Traduisez en anglais, s’il vous plaît, cette phrase du texte présenté : « Le fait qu’il soit légitime de suspendre des employés ne respectant pas une règle ne signifie pas que la règle au nom de laquelle on les suspend est légitime. »

Texte présenté ▸
◆ ◆ ◆ ◆ ◆

Samuel Fitoussi : Ce qu’on peut dire, c’est que beaucoup des arguments avancés pour défendre la suspension ne justifient rien car ils passent à côté de la seule question importante : cette suspension est-elle aujourd’hui proportionnée ? Passons en revue quelques-uns des arguments fréquents. 

« La liberté n’est pas illimitée, tous les métiers sont sujets à des règles de sécurité, le casque est par exemple obligatoire sur certains chantiers ». 

Cet argument montre que la suspension est philosophiquement justifiable, pas qu’elle est - au regard de ses coûts et bénéfices dans le contexte actuel - justifiée. Le fait qu’il soit légitime de suspendre des employés ne respectant pas une règle ne signifie pas que la règle au nom de laquelle on les suspend est légitime. Oui le casque est obligatoire sur les chantiers mais les protège-genoux ne le sont pas, alors qu’ils éviteraient sans doute quelques blessures. Tout le monde jugerait légitime la suspension des soignants non-vaccinés contre le tétanos (ce vaccin serait l’équivalent d’un casque), pas contre la grippe (ce vaccin serait un protège-genou). Quid du vaccin covid, maintenant que l’on sait qu’il limite peu la transmission, que le danger de saturation hospitalière est écarté, et que le taux de mortalité de la maladie a chuté jusqu’à un ordre de grandeur proche de celui de la grippe ? 

« Il est inquiétant que des soignants n’aient pas confiance en la Science ». 

Bien sûr que toutes choses égales par ailleurs, il vaudrait mieux que tous les soignants en activité soient vaccinés. Et ne pas avoir à l’hôpital de risque de prosélytisme antivaccin. Mais lorsqu’on suspend les soignants, toutes choses ne sont pas égales : en face, il y a des coûts.

◆ ◆ ◆ ◆ ◆

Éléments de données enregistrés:
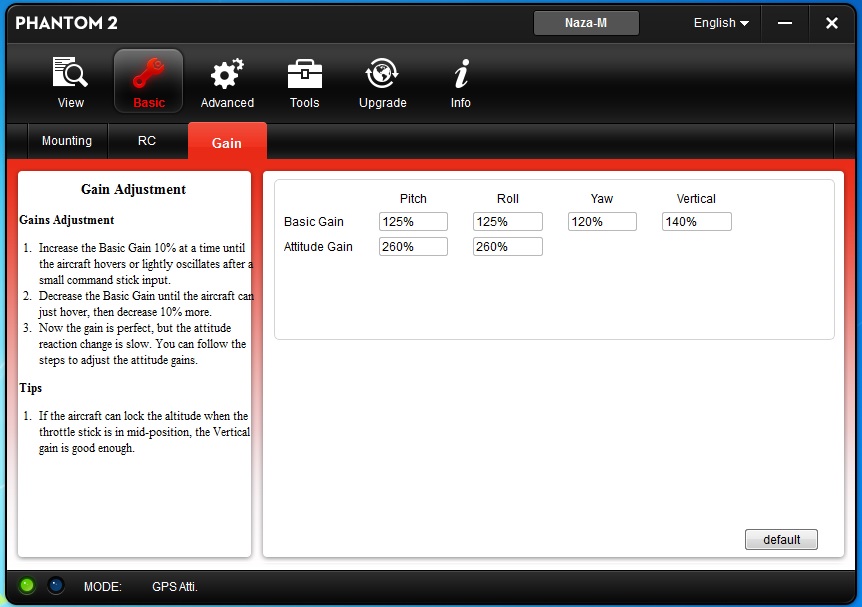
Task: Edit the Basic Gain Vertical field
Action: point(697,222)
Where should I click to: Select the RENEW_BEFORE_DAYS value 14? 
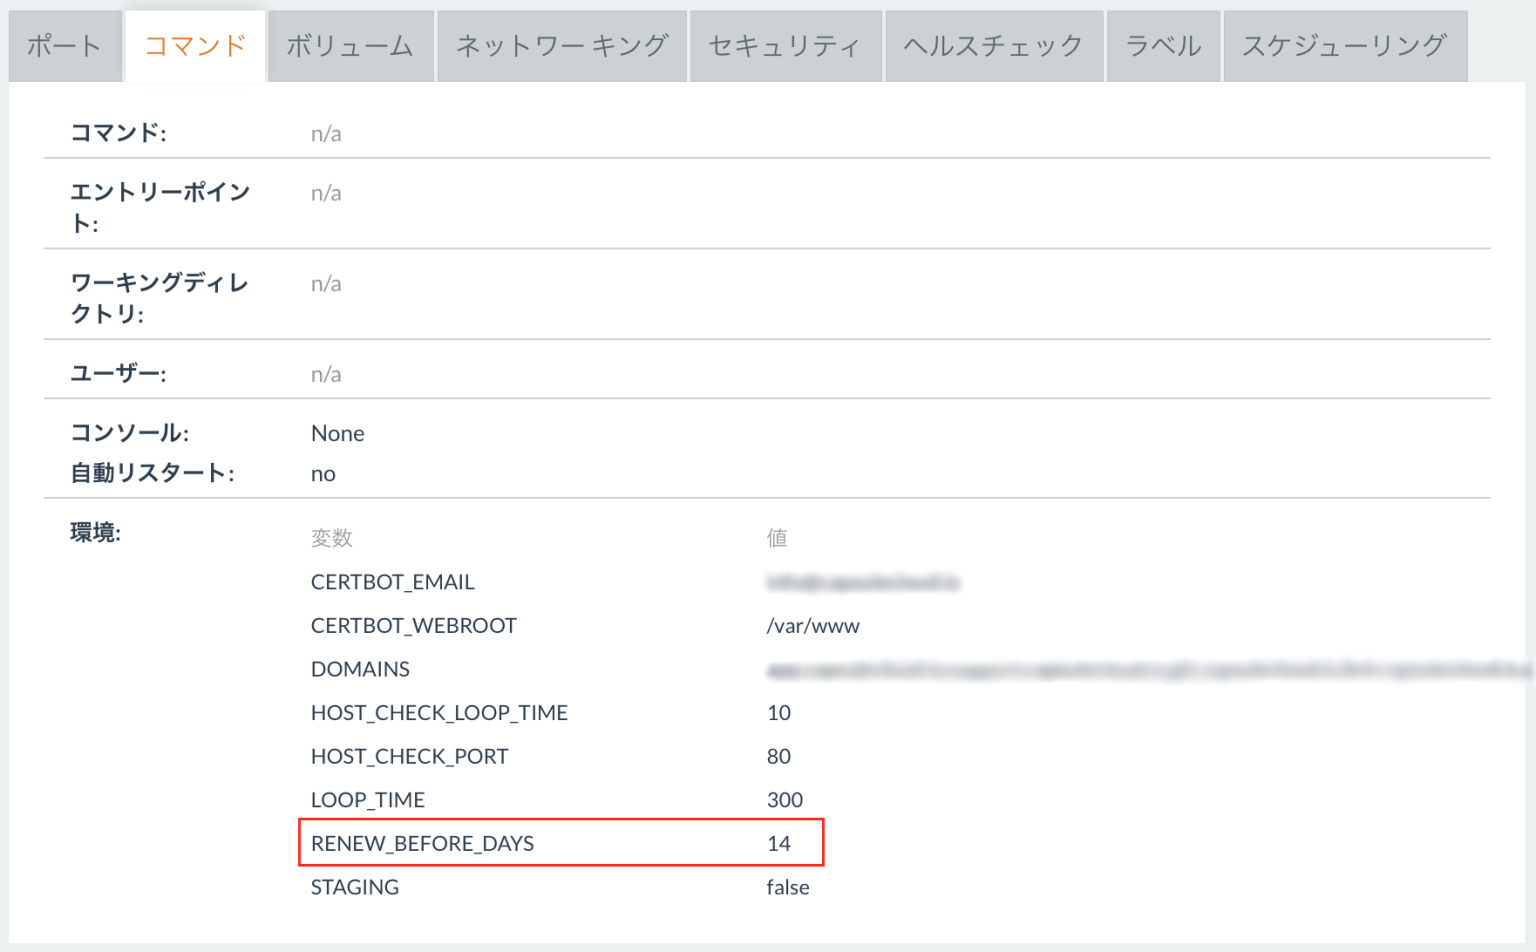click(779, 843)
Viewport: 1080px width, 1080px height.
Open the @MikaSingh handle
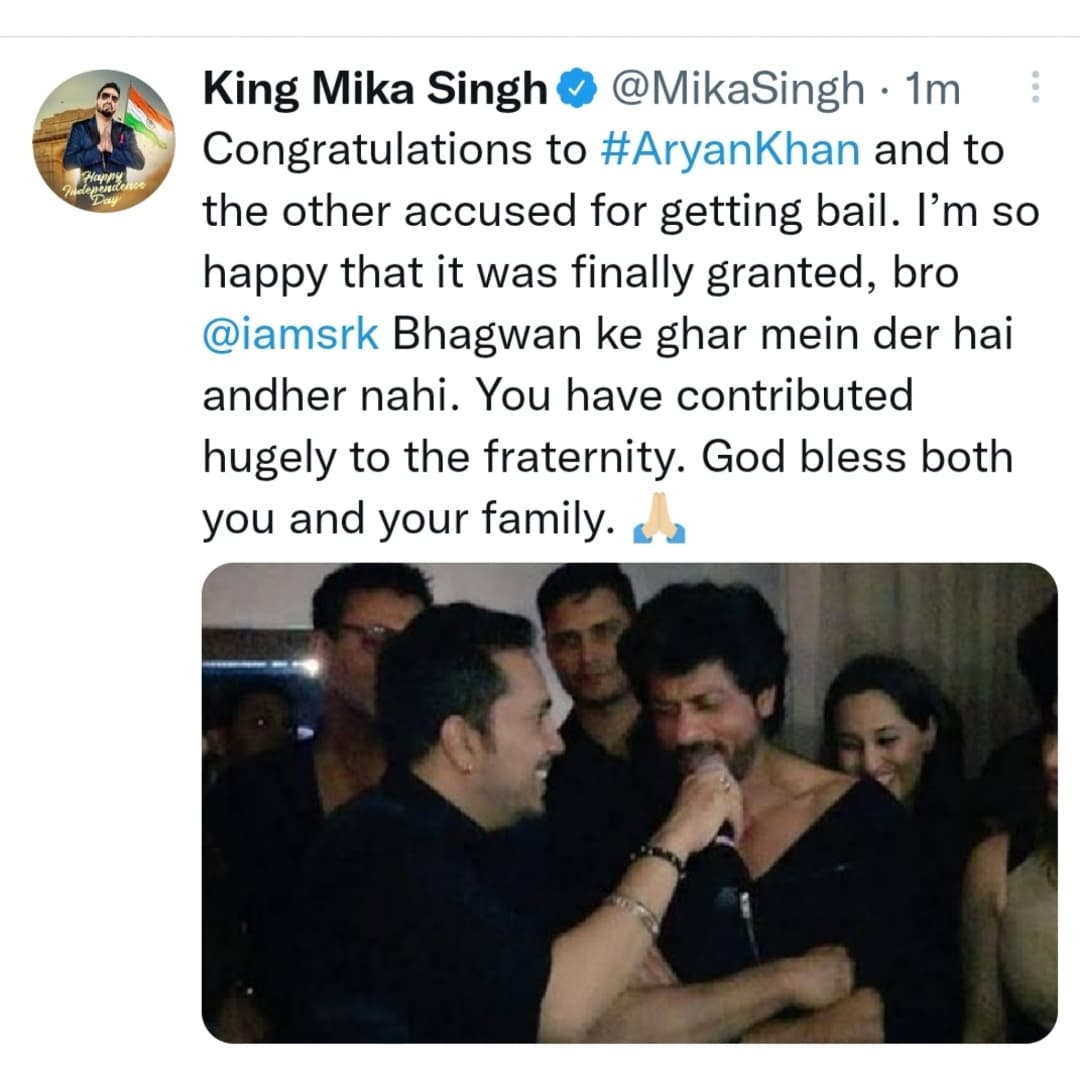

◆ ◆ ◆ ◆ ◆

Résultat ▸ The fact that it is legitimate to suspend employees who do not follow a rule does not mean that the rule in whose name they are suspended is legitimate.